To a man, everyone on the show speaks glowingly about each other and what they bring to the table. They crack jokes and tease each other in the way great friends do, but it all comes from from a place of genuine respect and friendship that is rare in the world of television. Every show wants to create that comfortable feeling and welcoming vibe for an audience, but it’s hard to do that when pieces change constantly. After eight years with the same group, they don’t have to worry about that, and their comfort and excitement to talk ball with each other is a separator in a crowded landscape of football studio shows.
“It was always, ‘Be somebody that someone would watch on TV and want to hang out with.’ I think that’s who we are, and sometimes I feel like I’m just hanging out on the show,” Zucker says. “Saturdays are a million miles an hour. You’re watching 20 games on screens. You’re trying to regurgitate stuff to the viewer as soon as you can. It’s raw.

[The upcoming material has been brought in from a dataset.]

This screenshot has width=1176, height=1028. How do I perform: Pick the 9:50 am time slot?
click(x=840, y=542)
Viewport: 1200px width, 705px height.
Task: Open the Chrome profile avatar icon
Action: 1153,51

Tuesday, it’s been digested and we’re kind of the bridge between weeks. I feel like we capture the spirit of college football, whether that can feel like a locker room or just like five guys hanging out. Rick and BJ and I are together on the weekends, but Randy and Aaron have been at games. There’s always so much to talk about among us, whether it’s alma maters, or we all watch the same thing, and it’s constant. We text each other like crazy on Saturdays. Saturday is like buying a present on your way to a birthday party and dropping it off, but Tuesdays, we’ve put it all together and got it in a nice bag with all the tissue paper, and we get to have a blast with it.”
“We genuinely care about each other, I love these guys and Amy,” Jones says. “I get so giddy when I’m headed to that studio — albeit I’m always late. I just love it. When I show up, there’s a pep in your step. You know you’re about to go in there with your buddies and, essentially, your family – your football family – and make magic. And it never gets old. It’s never stale. You get your football fix and you’re gonna get your fun fix with Inside College Football, and I wouldn’t have it any other way. I wanna have a damn good time no matter what it is I’m doing.”